Of course, as discussed extensively, a Treasury buyback – something that has not been done in earnest since the early 2000s – would be the functional equivalent of a QE/operation twist hybrid, only one conducted not by the Treasury, and thus any affirmative announcement today would have had an even bigger impact on markets than anything Powell would say at 2pm.”

 

USD futures may be testing the 50-day Moving Average at 110.80 for support before moving higher.  The Cycles Model shows the USD strengthening this week in preparation for a possible breakout.  The new Master Cycle may last until mid-December.

 

Crude Oil futures are moving higher and threatening to break through the upper trendline of the Triangle formation.  This type of breakout is common and unfortunately sends a false buy signal to the unwary.  Today is day 261 of the current Master Cycle, making a reversal imminent.  The Cycles Model calls for a decline into the second week of December.

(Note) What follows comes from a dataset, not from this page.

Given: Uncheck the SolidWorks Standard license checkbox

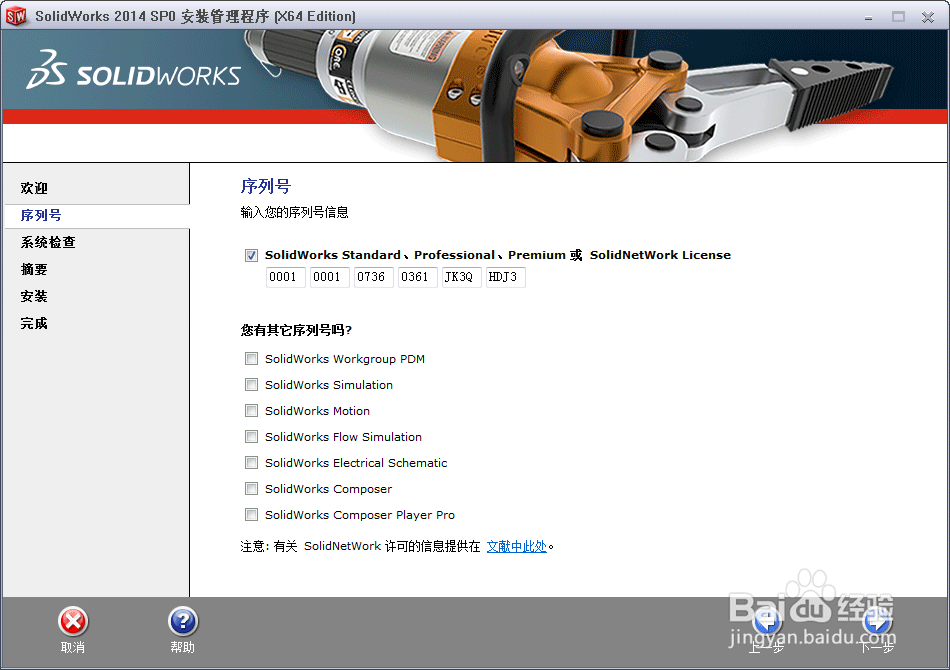Looking at the screenshot, I should pos(251,255).
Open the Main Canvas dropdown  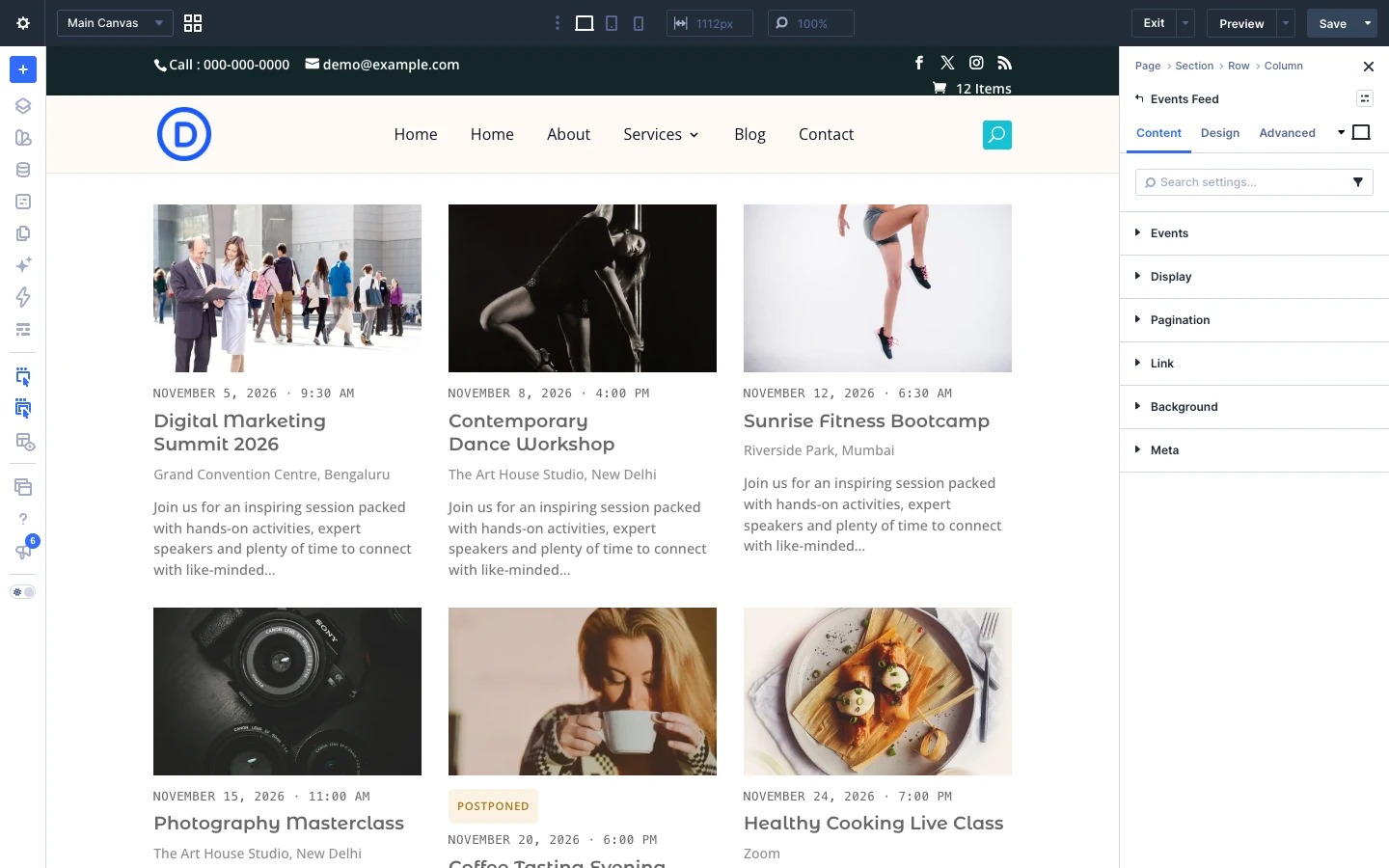pyautogui.click(x=115, y=23)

ZeroHedge observes, “Oil prices rallied today for the first time in 3 days after strong JOLTS data and rising geopolitical risks outweighed anxiety overFed-induced demand drags. Additionally renewed Zero-COVID lockdown easing rumors in China helped sentiment.

“Risks to energy supplies remain elevated after reports that Iran was planning an attack on targets that include Saudi Arabia and Northern Iraq,” said Edward Moya, senior market analyst at OANDA.

Meanwhile, “global economic outlook remains very fragile to a swathe of risks, and that should keep crude demand forecasts vulnerable to getting slashed, but for now energy traders remain fixated on how tight the market remains.”

For now, all eyes are on the API for any signs of distillates stocks rebuilding….”

 

Gold futures are consolidating within yesterday’s trading range.  Gold is on a sell signal and may continue its decline through the 4th week of November before a a reprieve in the downtrend.